If this moves forward they should cost 10% the average price of human narration.
If they are as shitty as the obviously ai powered closed captioning we are seeing now, they will hopefully be easy to recognize.
I very much understand the misgivings about this, and certain parts make me uncomfortable with it, too. But this could be revolutionary for media accessibility, and in my mind could easily be worth it for the ability to make new media immediately accessible to folks with vision challenges, deaf and hard of hearing individuals, and a lot of other folks for whom most media is not easily interactive/accessible. For many people in this situation, you wait months after a traditional version of something is published before an accessible version is released, if it ever is. Often, it’s just not seen as worth a publisher’s time to make their content accessible to an audience they don’t see as significantly profitable.

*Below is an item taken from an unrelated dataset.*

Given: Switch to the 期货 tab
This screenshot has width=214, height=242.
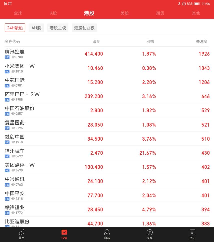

Like the printing press took jobs from scribes, but had far more significant impacts democratizing information and education, so might AI in the long run.
But this could be revolutionary for media accessibility, and in my mind could easily be worth it for the ability to make new media immediately accessible to folks with vision challenges, deaf and hard of hearing individuals, and a lot of other folks for whom most media is not easily interactive/accessible
As an accessibility add-on / upgrade to standard TTS, sure. Sounds great, even. But I will not accept soulless, robotic, AI-generated voices for something being sold as an audiobook. I just won’t.
What about if we sweeten the deal and allow you to choose the voice actor on the fly? Want Star wars novels read by James Earl Jones, or Tolkien read by Arnold Schwarzenegger? You can have that with AI voices.
Lol, there is no sweetening the deal. Every one of those is a lost job opportunity for an actual voice actor.
“I will not accept soulless robotic machine-generated typescript being sold as a book. I just won’t.” -Some hipster arguing against the printing press
Not denying audiobook performers don’t have real valuable talent (and should be fairly paid for it), but when was the last time you paid a premium for a handwritten novel?
What if Amazon sold TTS voice packages that can read any novel in your catalogue? “Hello yes I would like the James Earl Jones voice package and every Star Wars book ever written please.” But the existing audiobook storefront still had only audiobooks read by real people in it, protecting their jobs.
Just ban it and have people report the violators.